▶ _TO DO_:
Take every line containing "agent" from the material and copy it.

▶ _RECORDED INFORMATION_:
———

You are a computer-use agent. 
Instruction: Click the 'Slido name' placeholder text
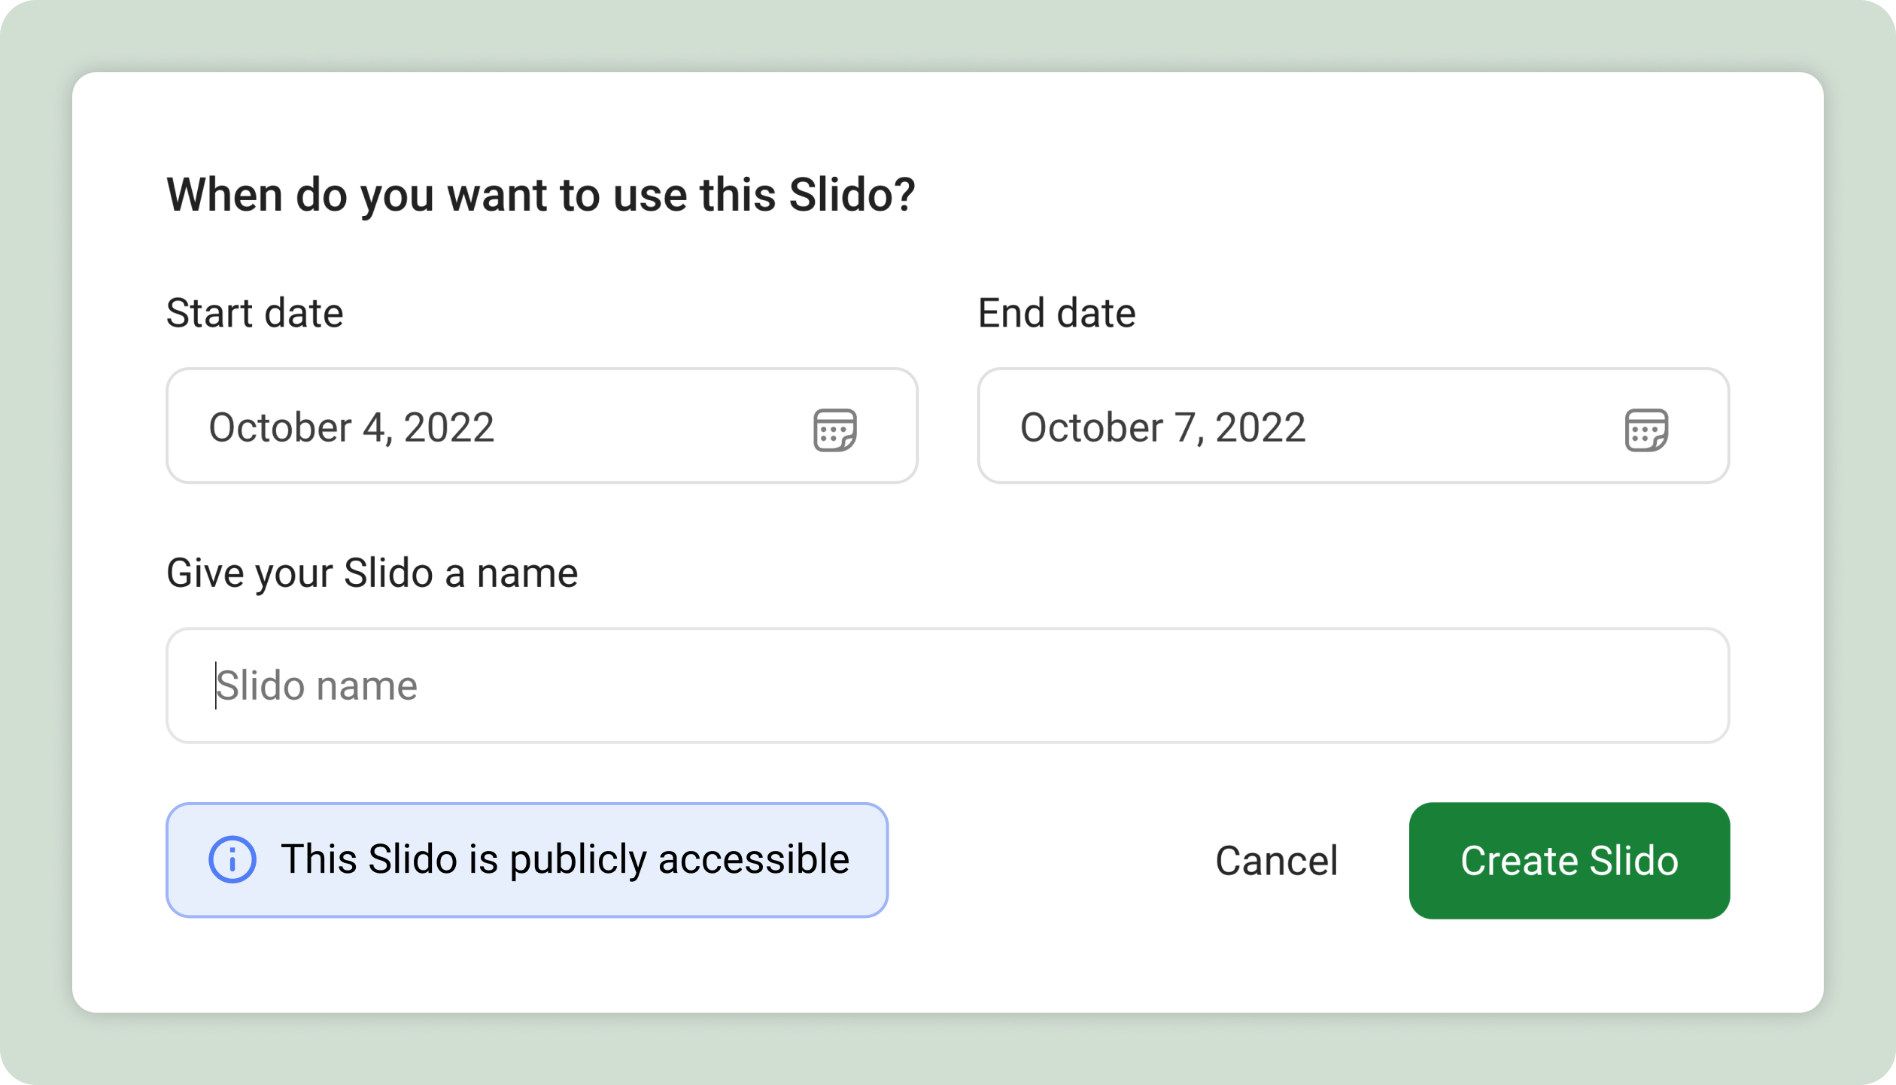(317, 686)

———

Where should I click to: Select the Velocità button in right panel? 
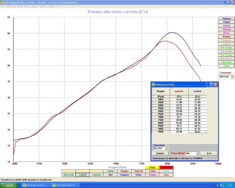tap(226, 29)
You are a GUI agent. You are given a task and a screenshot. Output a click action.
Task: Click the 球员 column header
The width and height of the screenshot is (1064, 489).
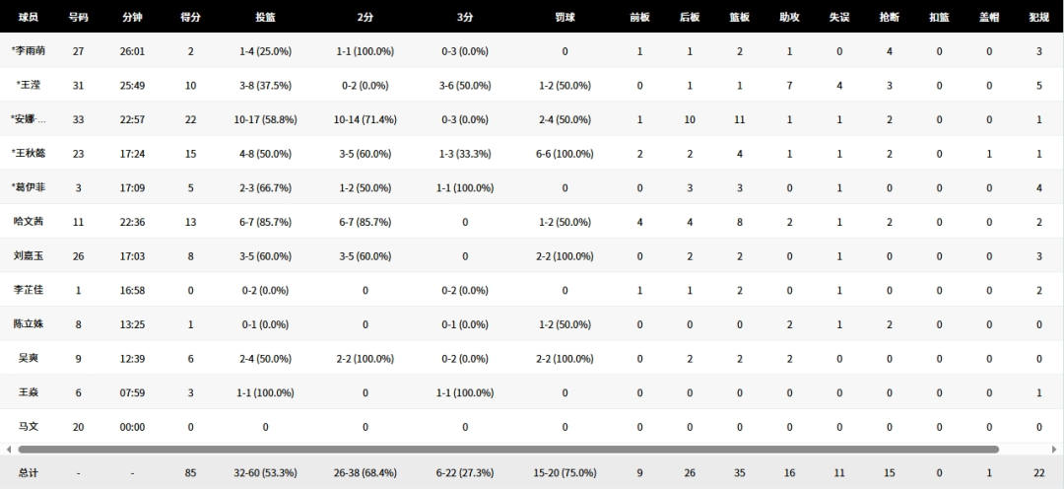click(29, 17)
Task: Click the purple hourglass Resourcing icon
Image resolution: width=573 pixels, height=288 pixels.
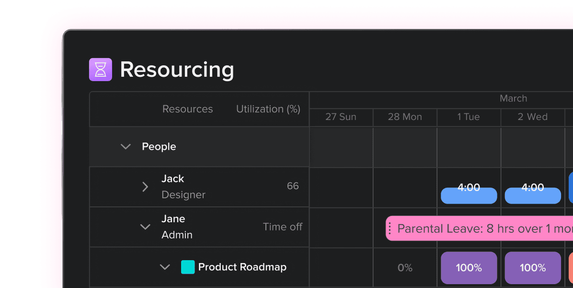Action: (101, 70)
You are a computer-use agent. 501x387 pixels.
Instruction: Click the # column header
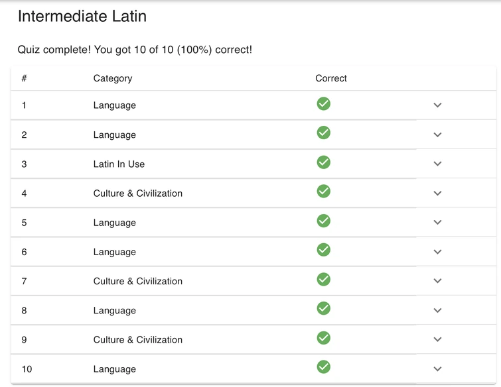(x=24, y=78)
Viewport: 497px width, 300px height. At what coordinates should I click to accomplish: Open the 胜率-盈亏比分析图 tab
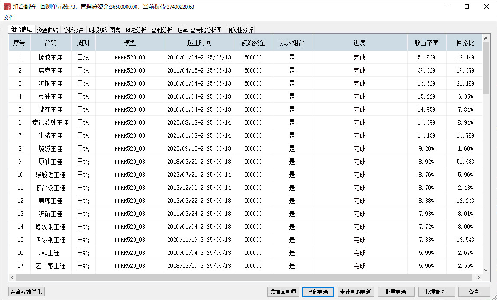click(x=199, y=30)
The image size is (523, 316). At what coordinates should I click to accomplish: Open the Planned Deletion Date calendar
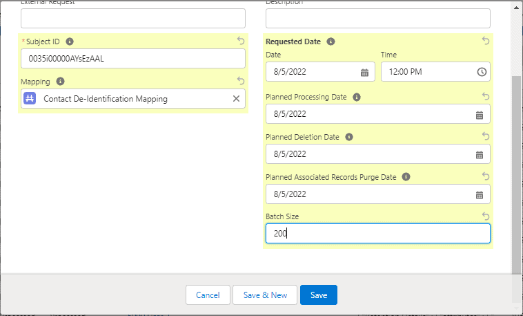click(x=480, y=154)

———

▶ _RESULT_:
You are a computer-use agent. 
You are a GUI agent. You are given a task and a screenshot. Output a click action.
You are a computer-use agent. 501x387 pixels.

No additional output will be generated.